Cosa produrre: Ricopia senza modifiche il brano del testo sulla street art che comincia con "Per quanto riguarda" e prosegue fino a "della Street art.".

Testo selezionato:
* * * * * * * * *

Una mancata riflessione critica
Lara-Vinca Masini, in L’Arte del Novecento, volume VII, ‘Arte di frontiera’, i graffitisti, 1989, riporta le opinioni della sfortunata storica dell’arte Francesca Alinovi, scomparsa prematuramente, che iniziò presto a studiare il fenomeno della creatività spontanea in aree urbane.
Le opinioni di A purtroppo sono però inficiate dal fanatismo irragionevole di chi vuole vedere forme di ribellione laddove c’è solamente l’improvvisazione violenta e priva di qualità.
Il testo di LVM stabilisce una cronologia dal 1972 in poi, con le prime apparizioni di tags nella metropolitana di NY al posto delle iscrizioni oscene, fino a un articolo di Richard Goldstein del 1973, sul New York Magazine, che parla, a proposito dei tags, di espressione artistica, provocando un momentaneo interesse negli ambienti della Pop Art. Il testo documenta anche la mostra del 1979 a La Medusa di Roma, avallando le dichiarazioni demenziali che si leggono nel catalogo redatto da Claudio Bruni. Tutto questo in assenza della minima riflessione critica.
Renato Barilli, in Haring, 2000, conduce una non richiesta difesa d’ufficio della SA con passi davvero imbarazzanti: si passerebbe, con la SA, al dialogo, addirittura, con il ‘graffitismo preistorico’ (?) avverso alla ‘nociva’ tendenza dell’arte occidentale rivolta ad un ‘asfissiante mimetismo’ (?). L’autore confonde la pittura a parete magdaleniana con i tanti graffiti su roccia della stessa epoca (cfr. S. Giedion, L’eterno presente: le origini dell’arte 1962 (it. 1965, traduzione di Furio Jesi), non c’è nessun motivo di parlare di graffiti se ci si riferisce alla pittura magdaleniana.
Per quanto riguarda poi l’asfissiante nocivo mimetismo dell’arte, dubito che si riferisca alla stupefacente pittura di Bonnard, e quindi di che cosa parla B?
Comunque Haring non condivide assolutamente niente con la specificità della SA, il suo non è mai stato un presunto graffitismo perché rientra nella decorazione urbana, che non è SA, e il suo (modestissimo) lavoro è mutuato chiaramente dalla ceramica dipinta Nazca e dai tessuti Chimu (cfr. Vitalità del pensiero poetante).
Street Art, Sweet Art. Dalla cultura hip hop alla generazione Pop Up, 2007, di AA.vv, Milano, catalogo di una mostra milanese, documenta gli orrori e le idiozie della Street art.
Dopo la pubblicazione di questo volume, voluto dall’assessorato alla cultura di Milano, ho visto moltiplicarsi all’infinito l’aggressione vergognosa sui muri di tutte le città, a iniziare da Roma.

* * * * * * * * *

Dati forniti:
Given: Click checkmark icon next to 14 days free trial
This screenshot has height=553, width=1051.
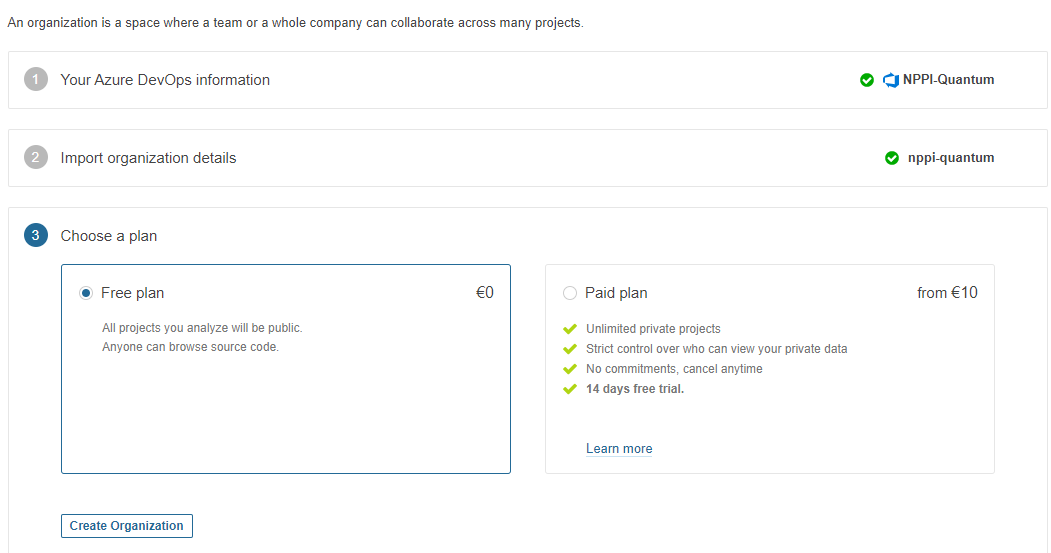Looking at the screenshot, I should coord(570,389).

* * * * * * * * *

Soluzione scritta:
Per quanto riguarda poi l’asfissiante nocivo mimetismo dell’arte, dubito che si riferisca alla stupefacente pittura di Bonnard, e quindi di che cosa parla B?
Comunque Haring non condivide assolutamente niente con la specificità della SA, il suo non è mai stato un presunto graffitismo perché rientra nella decorazione urbana, che non è SA, e il suo (modestissimo) lavoro è mutuato chiaramente dalla ceramica dipinta Nazca e dai tessuti Chimu (cfr. Vitalità del pensiero poetante).
Street Art, Sweet Art. Dalla cultura hip hop alla generazione Pop Up, 2007, di AA.vv, Milano, catalogo di una mostra milanese, documenta gli orrori e le idiozie della Street art.